Requirements:
(a) In the contributions excerpt on contraband detection, what determines the category long–short side coefficient?
(b) Please carry on the contributions excerpt on contraband detection from where it stops.

Our main contributions are listed below:
  • Constructing a novel material-aware path aggregation network, which includes a smoothed atrous convolution module (SAC) and material-aware coordinate attention mechanism (MCA). The SAC is to handle the multi-scale problem by combining smoothed atrous convolution using separate shared convolutions with a parallel branching structure. The SAC effectively mitigates the grid effect caused by the atrous convolution, while improving the model’s multi-scale detection capability. The MCA is designed to address the clutter and occlusion problem by incorporating a spatial coordinate separation material perception module with a coordinate attention mechanism. The MCA mitigates contraband obstruction by focusing deeply on the contraband material information.
  • A new shape-decoupled SIoU (SD-SIoU), based on the SIoU, is constructed for the uneven aspect ratio problem. First, we optimize the normalized penalty factor; a centrosymmetric normalization function is constructed. Then, we decouple the predicted bounding box long–short side length information to construct a long–short-shape loss branch. Finally, we introduce the category long–short side coefficient, which is determined by category prior knowledge of the contraband datasets. The category long–short coefficient is embedded in the long–short-shape loss branch to handle the uneven aspect ratio by utilizing the category prior knowledge.

Given records:
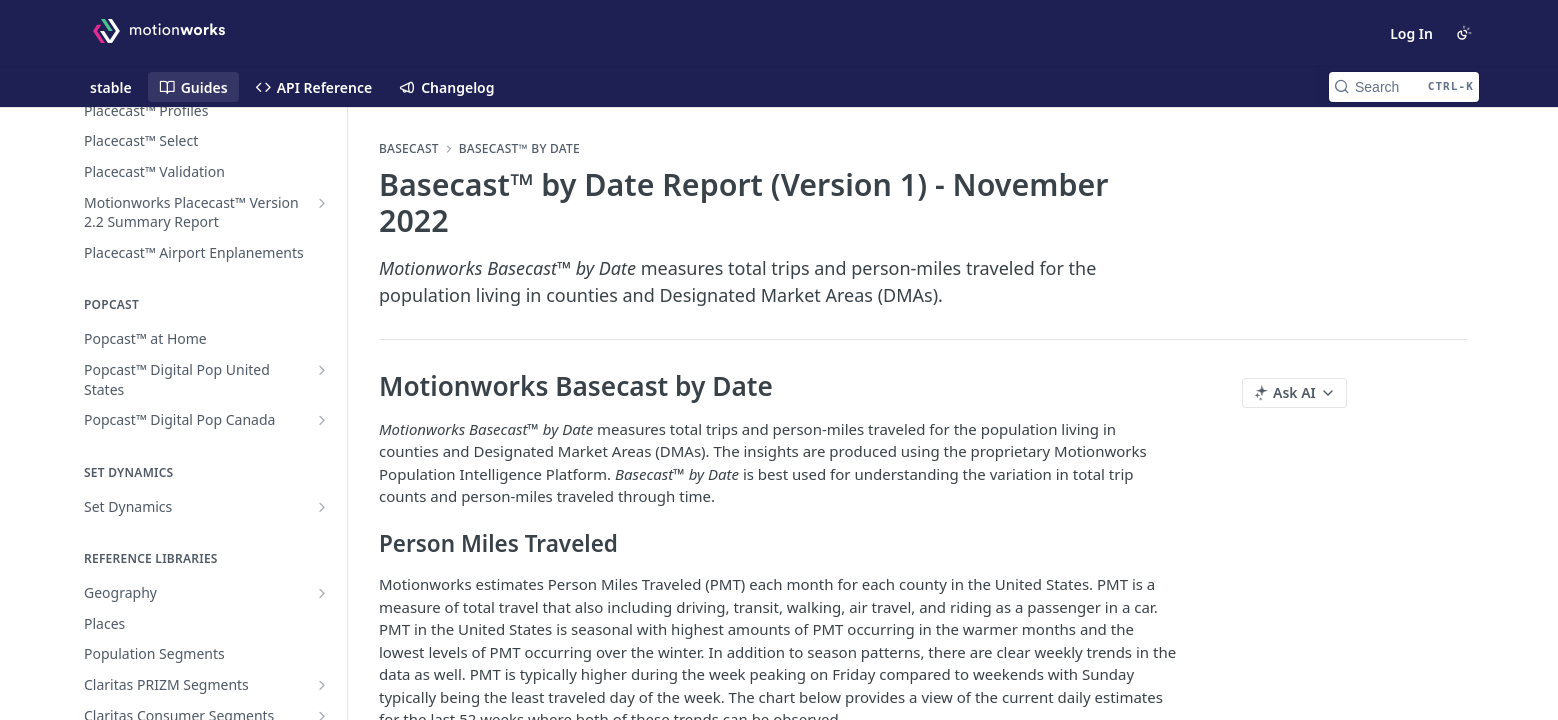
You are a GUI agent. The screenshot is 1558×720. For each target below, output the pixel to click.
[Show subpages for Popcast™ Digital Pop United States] (322, 370)
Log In (1411, 33)
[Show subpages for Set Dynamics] (322, 507)
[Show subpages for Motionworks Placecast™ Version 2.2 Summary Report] (322, 203)
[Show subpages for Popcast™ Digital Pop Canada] (322, 420)
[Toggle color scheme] (1464, 33)
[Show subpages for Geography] (322, 593)
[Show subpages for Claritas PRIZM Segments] (322, 685)
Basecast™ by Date (519, 149)
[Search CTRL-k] (1404, 87)
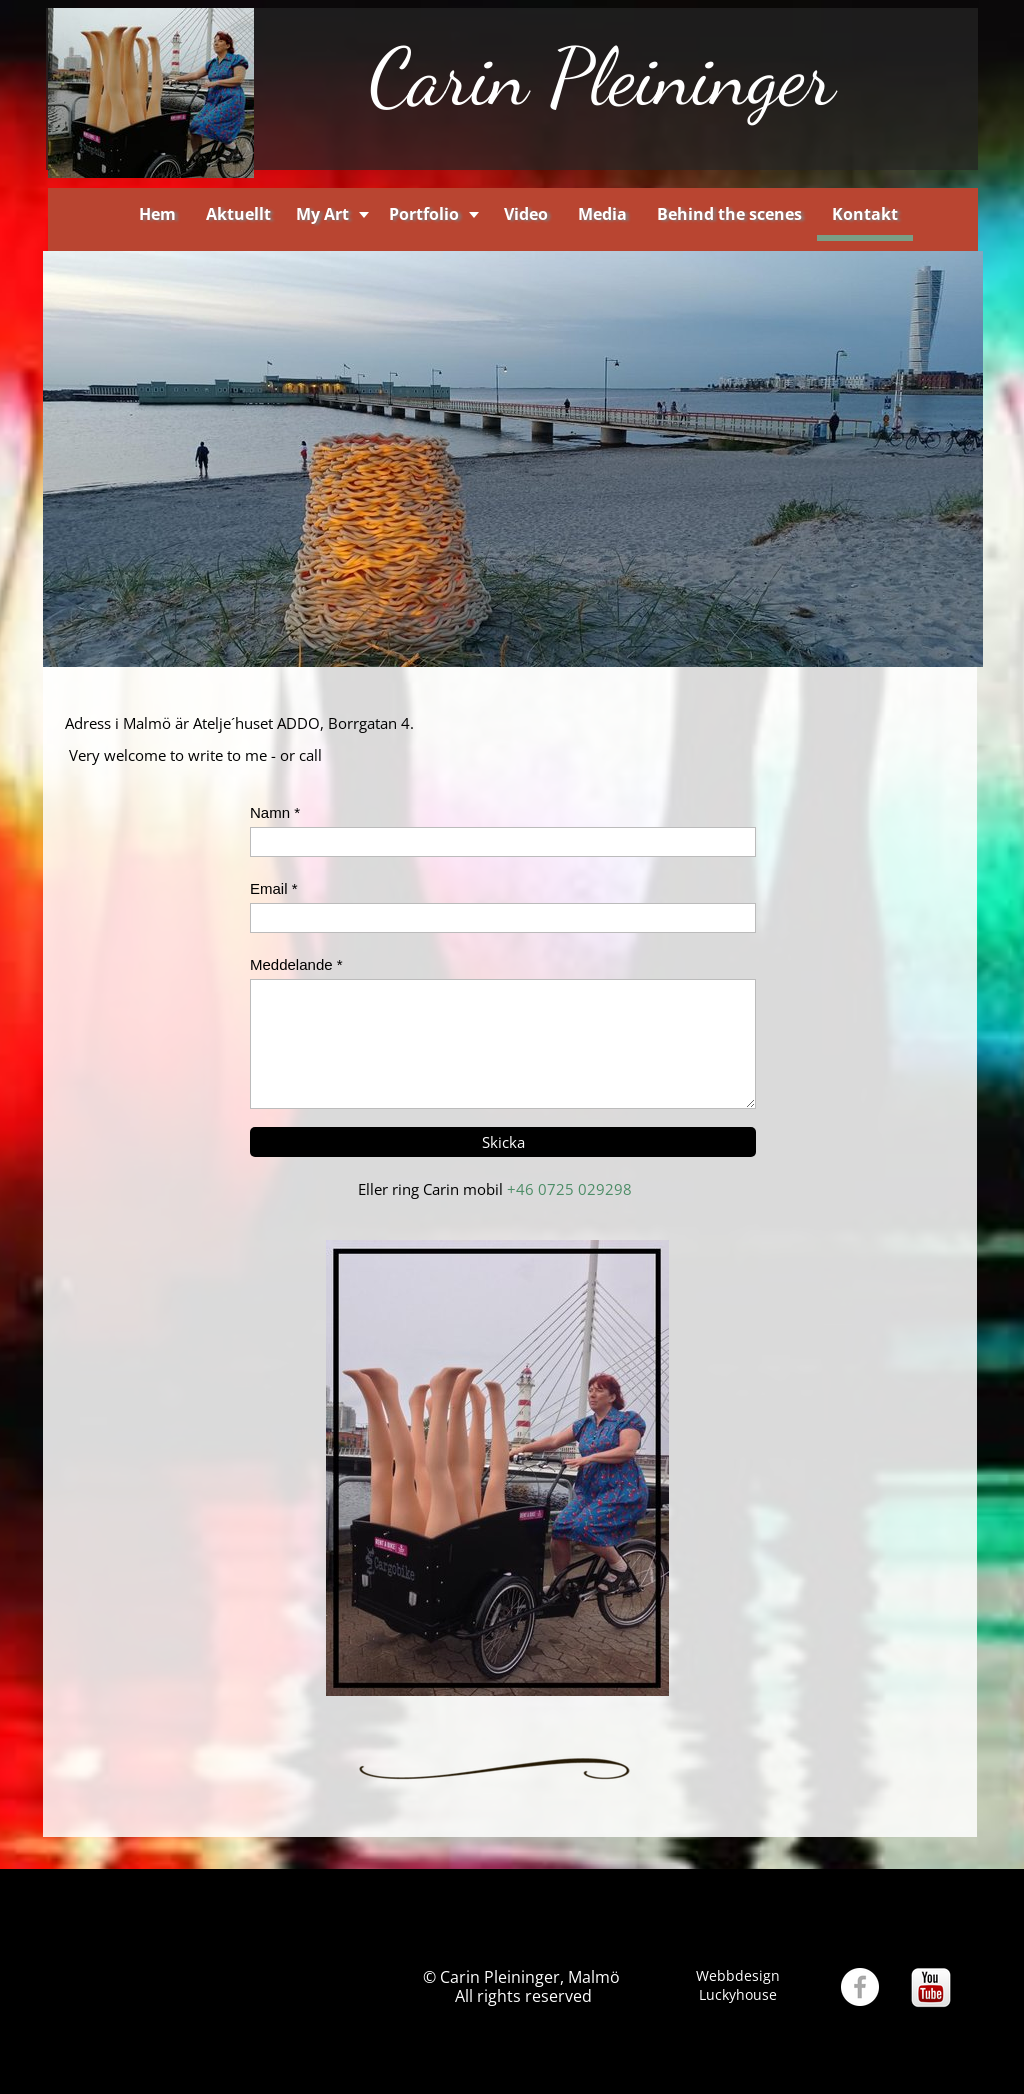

Responses to the tasks:
(a) Category prior knowledge of the contraband datasets.

(b)
  • We evaluate our module on the OPIXray [9] and SIXray [10] datasets, then compare it to recent high-performing object detection networks and contraband detection networks. The experimental results confirm the superiority of our model over other contraband detection models.

2. Relate Work

X-ray security inspection task. Compared to the traditional photographic imagery generated by light reflection, an X-ray image is based on X-ray properties (penetrating, fluorescent and photographic effects). In X-ray images, the brightness and color of the pictures represent the density and material of the detected items, respectively. Therefore, objects scanned by X-ray lose their texture and original color information.
Traditional feature detection methods. X-ray contraband detection belongs to the category of object detection, and the early object detection feature extractors were mostly designed manually and purposefully. Turcsany et al. [11] used a Support Vector Machine (SVM) and SURF features (Speeded-UP Robust Features) to build a visual bag-of-words; Zhang et al. [12] extracted potential features of the image, such as the edges and color, by traditional image processing methods, and obtained a good detection performance improvement.
Deep learning detection methods. Deep learning comprises multiple layers of neural networks that outperform traditional machine learning algorithms. Akcay [13] et al. first introduced deep learning to luggage classification detection of X-ray images using transfer learning. Li et al. [14] combined a semantic segmentation network with Mask R-CNN [15] into a two-stage CNN model, using the semantic segmentation network as Mask R-CNN soft-attention coding to improve the performance degradation caused by overlapping objects in X-ray images. Zhang et al. [16] used an XMC R-CNN model, consisting of a material classification algorithm and an organic-inorganic separation algorithm, for object detection to mitigate the accuracy degradation caused by the occlusion problem effectively.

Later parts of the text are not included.